Setiap pendapat tersebut memiliki dasar pemahaman yang berbeda terhadap firman Allah, “Mereka bertanya kepadamu tentang ruh, katakanlah, ‘ Ruh itu termasuk urusan Tuhan-ku, dan kalian hanya diberi sedikit pengetahuan’.” – QS Al-Isra ’ (17): 85.
Mereka yang menolak kajian tentang ruh di antaranya berpandangan, pernyataan Allah pada ayat tersebut menjelaskan bahwa ruh termasuk alam metafisika, yang tidak dapat diketahui secara pasti. Ia bukan sesuatu yang bersifat inderawi, yang dapat diketahui lebih jauh. Selain itu, ilmu manusia terbatas hanya pada pengetahuan tentang penciptaan. Inilah yang dimaksud dengan kalimat dalam ayat tersebut, “Dan kalian hanya diberi sedikit pengetahuan.”
Sementara itu mereka yang memperbolehkan mengkaji tentang ruh di antaranya berpandangan, tidak ada kesepakatan para ulama yang menyatakan bahwa ruh yang ditanyakan dalam ayat itu adalah ruh (nyawa) manusia. Ada pendapat yang menyatakan bahwa yang dimaksud ruh dalam ayat tersebut adalah Al-Quran, Jibril, Isa, atau ciptaan Allah yang ghaib, yang hanya diketahui oleh Allah SWT.
Bagaimanapun, yang lebih baik adalah tidak membahas masalah ruh terlalu dalam. Syaikh Abu An-Nashr As-Sarraj Ath-Thuusi mengatakan, “Terdapat orang-orang yang salah memahami ruh, (kesalahan) mereka ini bertingkat-tingkat, semuanya bingung dan salah paham. Sebab mereka memikirkan keadaan sesuatu (yakni ruh) yang mana Allah sendiri telah mengangkat darinya pada segala keadaan dan telah membersihkannya dari sentuhan ilmu pengetahuan, (sehingga) ia tak akan dapat disifati oleh seorang pun kecuali dengan sifat yang telah dijelaskan Allah.”
Hakikat Ruh
Habib Syaikh bin Ahmad Al-Musawa, dalam karyanya berjudul Apa itu Ruh?, menyatakan, definisi ruh adalah, “ciptaan/makhluk yang termasuk salah satu dari urusan Allah Yang, Mahatinggi. Tiada hubungan antara ia dengan Allah kecuali ia hanyalah salah satu dari milik-Nya dan berada dalam ketaatan-Nya dan dalam genggaman (kekuasaan)-Nya.
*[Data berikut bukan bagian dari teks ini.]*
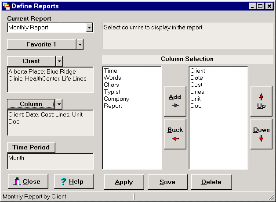Click the Back button with left arrow
Image resolution: width=276 pixels, height=202 pixels.
175,134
Tidaklah ia menitis (bereinkarnasi) ataupun keluar dari satu badan kemudian masuk ke badan yang lain. Ia juga akan merasakan kematian sebagaimana badan merasakannya. Ia menikmati kenikmatan sebagaimana juga badan, atau akan merasakan siksa sebagaimana juga badan. Dia akan dibangkitkan pada badan yang ia keluar darinya. Dan Allah menciptakan ruh Nabi Adam AS dari alam malakut sedangkan badannya dari tanah.”
Sementara itu, sebagian besar filosof muslim, seperti Al-Farabi , Ibnu Sina, Al-Ghazali, dan sekelompok kaum sufi, berpendapat, jiwa terpisah dari materi. Ia bukan jasad atau benda. Ia tidak memiliki dimensi panjang dan dalam. Jiwa sangat berhubungan dengan sistem yang bekerja dalam jasad. Dengan kata lain, jiwa menggerakkan jasad dari luar karena ia tidak menyatu dengan jasad. Jiwa adalah inti ruh murni yang dapat mempengaruhi jasad dari luar seperti magnet.
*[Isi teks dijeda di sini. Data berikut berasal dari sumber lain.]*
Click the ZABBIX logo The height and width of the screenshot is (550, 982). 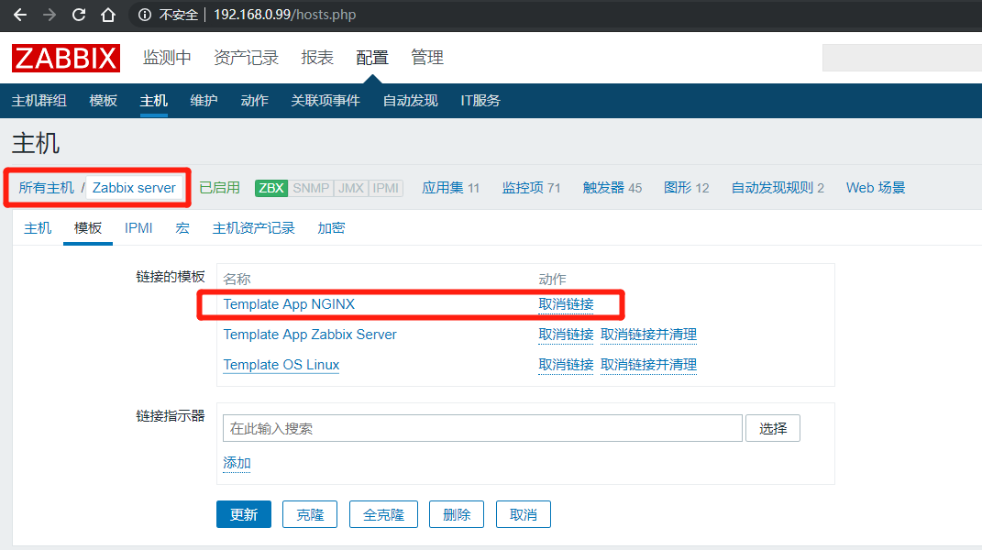65,58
Al-Ghazali, dalam Ihya’-nya, menyebutkan, kata-kata ruh, jiwa, akal, dan hati, sejatinya merujuk pada sesuatu yang sama, namun berbeda dalam ungkapan. Sesuatu ini, jika ditinjau dari segi kehidupan jasad, disebut ruh. Jika ditinjau dari segi syahwat, ia disebut jiwa. Jika ditinjau dari segi alat berpikir, ia disebut akal. Dan jika ditinjau dari segi ma’rifat (pengetahuan), ia disebut hati (qalb).
Dalam bahasa sehari-hari, ruh dan jiwa juga acap digunakan untuk menunjukkan sesuatu yang sama, seperti pada ucapan “ruhnya telah melayang”, atau “jiwanya telah melayang”. Dua kalimat tersebut bermakna sama, orang itu telah mati.
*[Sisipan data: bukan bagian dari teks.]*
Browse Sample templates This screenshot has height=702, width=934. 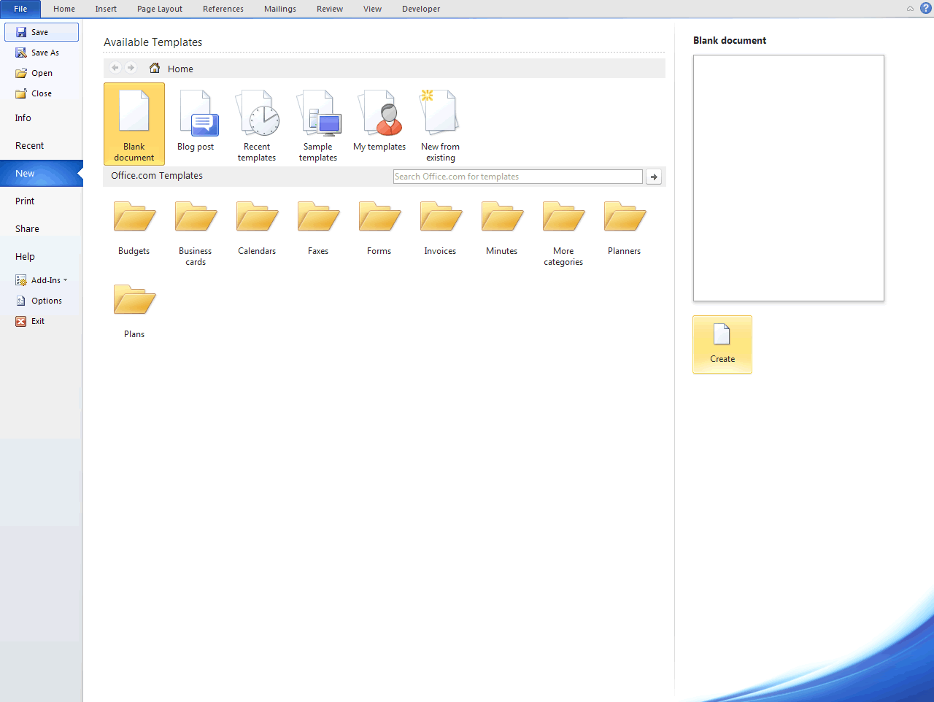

Para ulama lainnya berpendapat, ruh adalah benda ruhaniah (cahaya) langit yang intinya sangat lembut, seperti sinar matahari. Ia tidak dapat berubah, tidak dapat terpisah-pisah, dan tidak dapat dikoyak. Jika proses penciptaan satu jasad telah sempurna dan telah siap, seperti dalam firman Allah “Maka, apabila Aku telah menyempurnakan kejadiannya – QS Al-Hijr (15): 29, benda-benda mulia (ruh) Ilahi dari langit akan beraksi di dalam tubuh, seperti api yang membakar. Inilah yang dimaksudkan dalam firman Allah “Aku meniupkan ruh (ciptaan)-Ku ke dalamnya.” – QS Al-Hijr (15): 29.
Selama jasad dalam kondisi sehat, sempurna, dan siap menerima benda mulia tersebut, ia akan tetap hidup. Jika di dalam jasad ada unsur-unsur yang memberatkan, misalnya penyakit, unsur-unsur itu akan menghambat benda mulia ini sehingga ia akan terpisah dari jasad. Saat itu, jasad menjadi mati.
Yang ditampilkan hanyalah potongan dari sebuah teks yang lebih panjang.